Geoffrey Manne, Joshua Wright, Apr 29, 2010

In March 2010, the Department of Justice ("DOJ") and the United States Department of Agriculture began a series of workshops aimed at addressing competition policy issues facing the agricultural sector in the 21st century. While antitrust enforcement has a long history in the agricultural sector, the current workshops, combined with recent policy speeches by Antitrust Division officials and enforcement activity, suggest a reinvigorated regulatory interest in the sector. As Assistant Attorney General Christine Varney noted in her remarks kicking off the recent workshops, it is certainly true that competition policy in agriculture markets has some unique features that generate intense interest from a variety of economic and political stakeholders. Varney sensibly emphasized the unprecedented nature of the workshops:

This really is a historic undertaking. These workshops have brought together all the governmental agencies with a stake in the improvement of agricultural markets-Congress, the Department of Agriculture, the Department of Justice, the Commodity Futures Trading Commission, state executives and state law enforcement-and they have elicited an impressive level of popular engagement. We have received voluminous comments, and are extremely enthusiastic about the energy and initiative that all involved have shown in bringing these workshops together. It gives us confidence that we will be able to achieve our goal: a holistic and interdisciplinary look into how we can all work better, together, to strengthen and support fair and efficient markets in American agriculture.

There are very few industries that can attract the attention of Congress, multiple federal and state agencies, consumer groups, economists, antitrust lawyers, the business community, farmers, ranchers, and academics as the agriculture workshops have. Of course, with intense interest from stakeholders comes intense pressure from potential winners and losers in the political process, heated disagreement over how gains from trade should be distributed among various stakeholders, and certainly a variety of competing views over the correct approach to competition policy in agriculture markets.

----

• _Work to do_:
From the article on agricultural competition policy, extract the passage verbatim, starting at the words "There are very" and stopping after "in agriculture markets.".

----

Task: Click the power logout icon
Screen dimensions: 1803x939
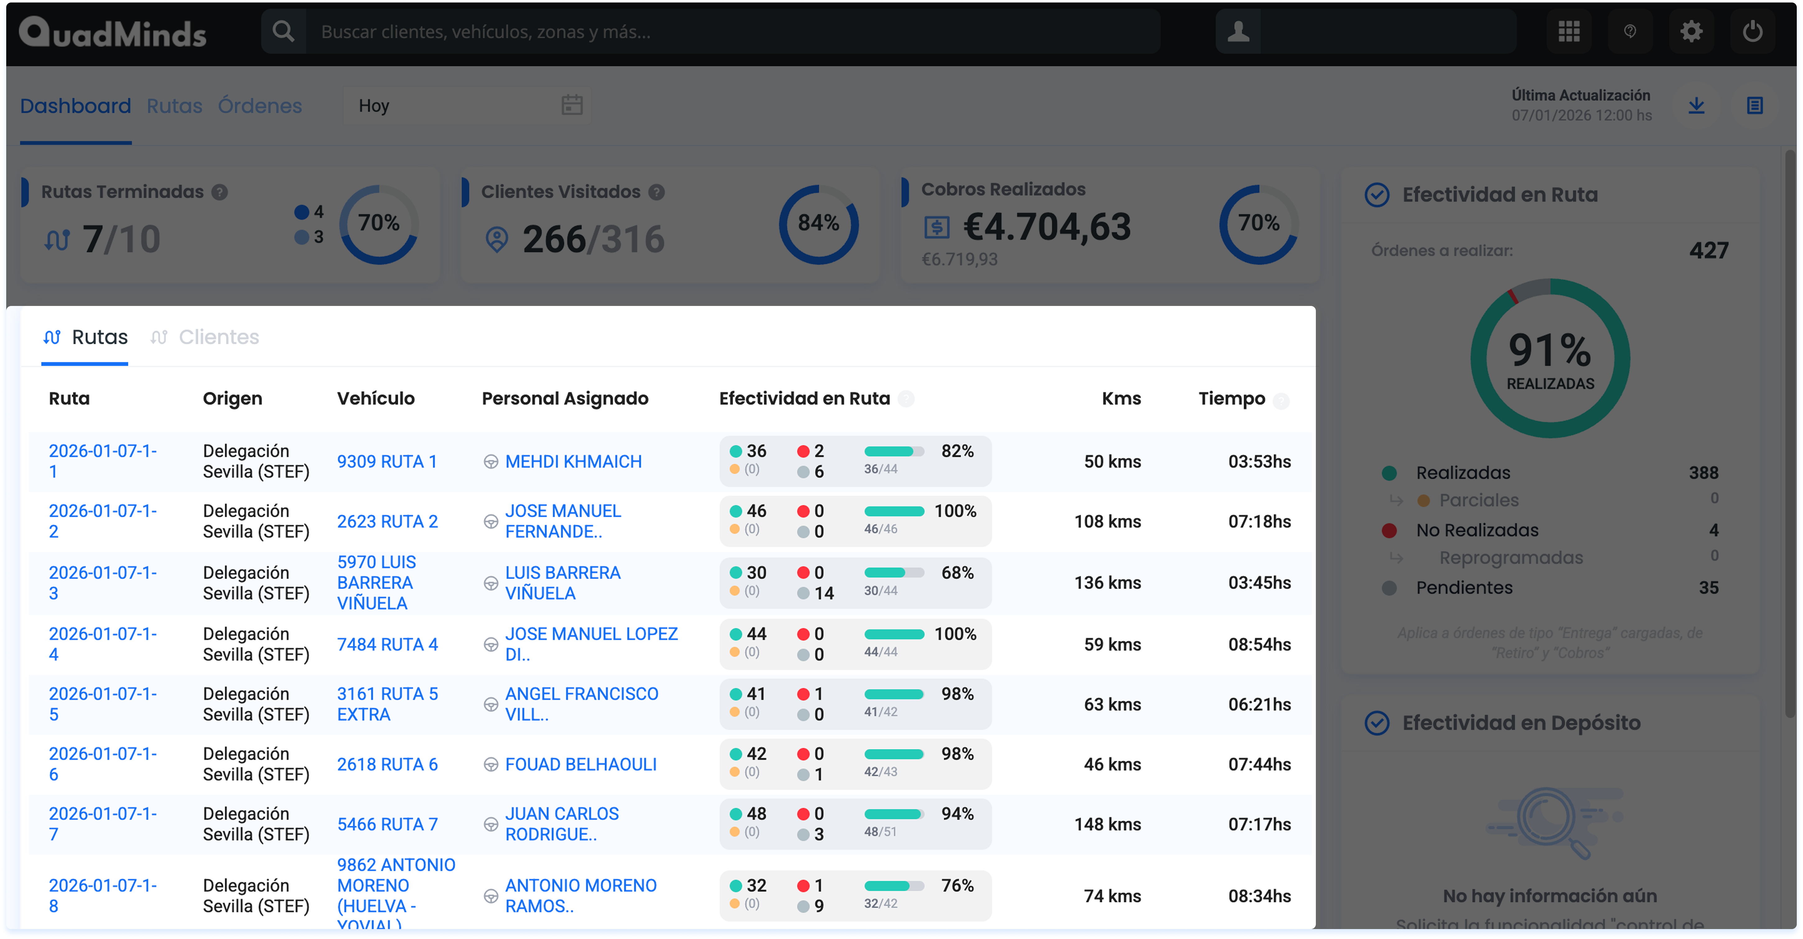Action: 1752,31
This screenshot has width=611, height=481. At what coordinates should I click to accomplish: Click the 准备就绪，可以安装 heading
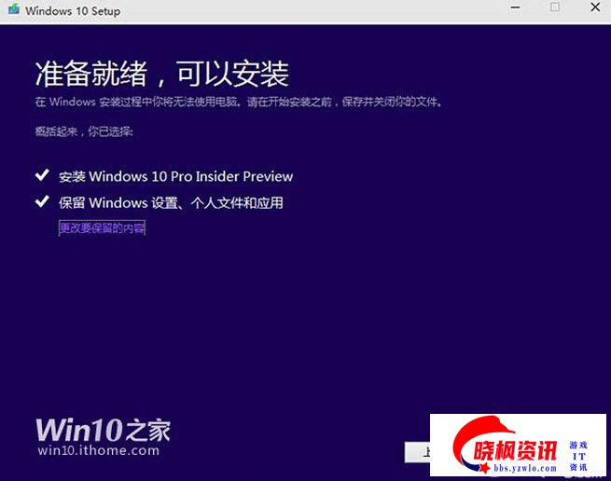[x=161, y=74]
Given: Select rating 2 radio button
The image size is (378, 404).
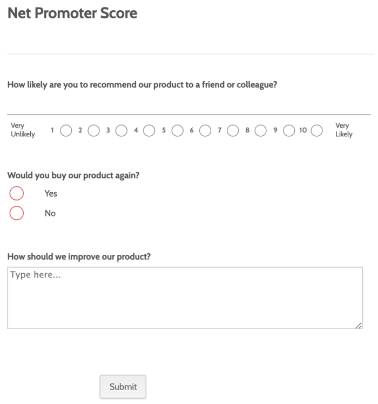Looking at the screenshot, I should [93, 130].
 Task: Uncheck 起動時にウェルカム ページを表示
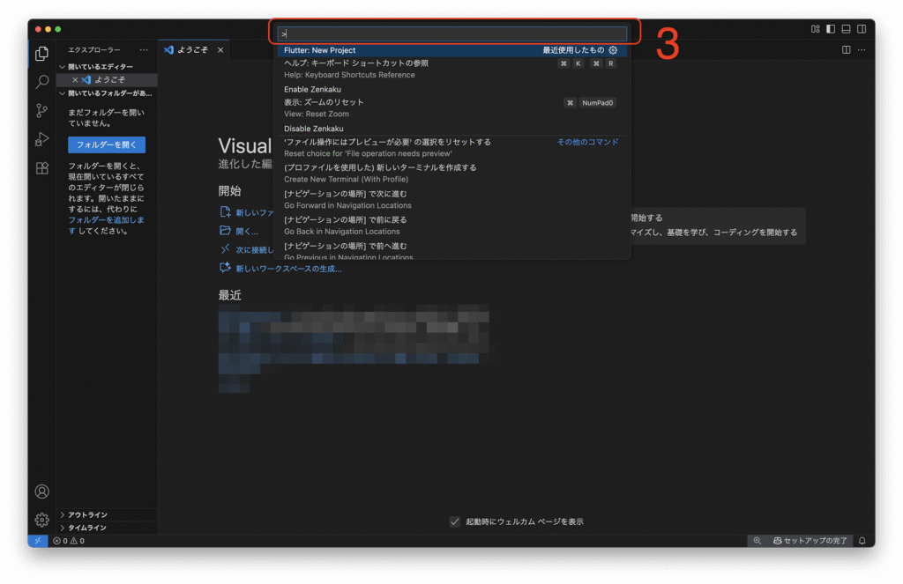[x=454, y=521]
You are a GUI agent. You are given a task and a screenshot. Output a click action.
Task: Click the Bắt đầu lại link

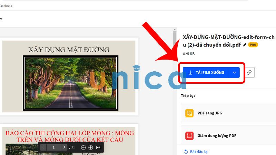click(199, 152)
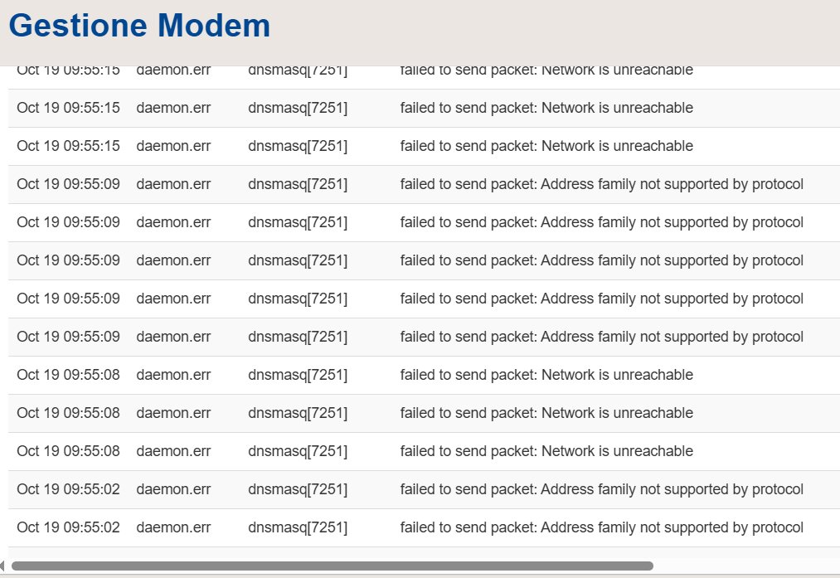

----

• _Solution for this task_:
There are very few industries that can attract the attention of Congress, multiple federal and state agencies, consumer groups, economists, antitrust lawyers, the business community, farmers, ranchers, and academics as the agriculture workshops have. Of course, with intense interest from stakeholders comes intense pressure from potential winners and losers in the political process, heated disagreement over how gains from trade should be distributed among various stakeholders, and certainly a variety of competing views over the correct approach to competition policy in agriculture markets.